Is it the .loc directives that are being output wrong? Or is it gdb's
prologue reader
(if there is such a thing) that is missing the fact that __main is not
user code?
Probably both. The second line number marker normally marks the end of
the prologue, so GCC is wrong, and GDB might have to be taught about
_alloca and __main.
The i386 targets currently don't look at line number markers
or the symbol table at all in i386_skip_prologue.

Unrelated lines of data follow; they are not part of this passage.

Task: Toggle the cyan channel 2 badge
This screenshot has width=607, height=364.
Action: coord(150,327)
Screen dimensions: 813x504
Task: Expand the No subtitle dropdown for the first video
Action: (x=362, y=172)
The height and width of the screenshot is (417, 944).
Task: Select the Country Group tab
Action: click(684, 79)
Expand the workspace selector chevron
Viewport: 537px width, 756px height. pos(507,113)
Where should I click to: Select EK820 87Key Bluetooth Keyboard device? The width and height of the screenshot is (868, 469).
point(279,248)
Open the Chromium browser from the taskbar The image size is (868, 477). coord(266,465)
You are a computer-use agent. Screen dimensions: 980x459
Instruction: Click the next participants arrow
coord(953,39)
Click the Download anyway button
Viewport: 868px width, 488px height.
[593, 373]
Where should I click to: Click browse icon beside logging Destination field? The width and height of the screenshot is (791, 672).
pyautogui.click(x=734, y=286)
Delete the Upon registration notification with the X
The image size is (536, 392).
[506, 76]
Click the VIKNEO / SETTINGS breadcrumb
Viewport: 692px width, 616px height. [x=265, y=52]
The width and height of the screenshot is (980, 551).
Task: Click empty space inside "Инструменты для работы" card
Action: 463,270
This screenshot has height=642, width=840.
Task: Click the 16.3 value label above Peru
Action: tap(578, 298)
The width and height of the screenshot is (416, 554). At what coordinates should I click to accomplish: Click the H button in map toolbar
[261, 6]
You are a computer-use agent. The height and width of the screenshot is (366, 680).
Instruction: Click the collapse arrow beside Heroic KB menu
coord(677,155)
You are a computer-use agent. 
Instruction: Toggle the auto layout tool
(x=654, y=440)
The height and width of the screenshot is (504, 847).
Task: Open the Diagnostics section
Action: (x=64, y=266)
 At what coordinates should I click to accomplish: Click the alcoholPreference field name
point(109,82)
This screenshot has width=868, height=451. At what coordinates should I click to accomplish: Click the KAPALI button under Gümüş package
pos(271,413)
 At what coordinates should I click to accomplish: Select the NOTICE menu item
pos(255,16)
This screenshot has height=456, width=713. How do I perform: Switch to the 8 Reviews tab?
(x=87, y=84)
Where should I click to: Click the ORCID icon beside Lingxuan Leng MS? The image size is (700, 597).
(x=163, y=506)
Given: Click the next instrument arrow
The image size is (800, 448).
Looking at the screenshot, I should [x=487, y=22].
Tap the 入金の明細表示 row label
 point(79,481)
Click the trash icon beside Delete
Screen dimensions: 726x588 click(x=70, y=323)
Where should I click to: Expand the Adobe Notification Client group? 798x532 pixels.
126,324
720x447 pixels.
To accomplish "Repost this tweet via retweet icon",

I used the attached patch to test the gcc side of the fix,
(http://gcc.gnu.org/ml/gcc-patches/2006-12/msg00633.html)
With the gcc patch above applied, this patch fixes all the runto_main issues
on Cygwin. There are a few other FAILs related to breakpoints and main,
but those are testsuite bugs, unrelated to this. I will send patches for those shortly.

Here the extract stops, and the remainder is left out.